The priestess’ voice was already growing faint in the distance. Ekwefi hurried to the main footpath and turned left in the direction of the voice. Her eyes were useless to her in the darkness. But she picked her way easily on the sandy footpath hedged on either side by branches and damp leaves. She began to run, holding her breasts with her hands to stop them flapping noisily against her body. She hit her left foot against an outcropped root, and terror seized her. It was an ill omen. She ran faster…Although the night was cool, Ekwefi was beginning to feel hot from her running. She continually ran into the luxuriant weeds and creepers that walled in the path. Once she tripped up and fell. (11.52)
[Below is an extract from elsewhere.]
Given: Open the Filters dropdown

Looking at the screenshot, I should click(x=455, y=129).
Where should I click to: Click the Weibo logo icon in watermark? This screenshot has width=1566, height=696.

The wilderness seems to be working against Ekwefi, keeping her from reaching her abducted daughter, blinding her to the path, and inspiring fear in her.
As soon as the day broke, a large crowd of men from Ezeudu’s quarter stormed Okonkwo’s compound, dressed in garbs of war. They set fire to his houses, demolished his red walls, killed his animals and destroyed his barn. It was the justice of the earth goddess, and they were merely her messengers. They had no hatred in their hearts again Okonkwo. His greatest friend, Obierika, was among them. They were merely cleansing the land which Okonkwo had polluted with the blood of a clansman. (13.15)
The Umuofia believe that killing a brother clansman is a sin against the earth – the provider of life, the matchless nurturer of life, and the ultimate mother. The village believes that the earth will turn against them if the sin isn’t atoned for.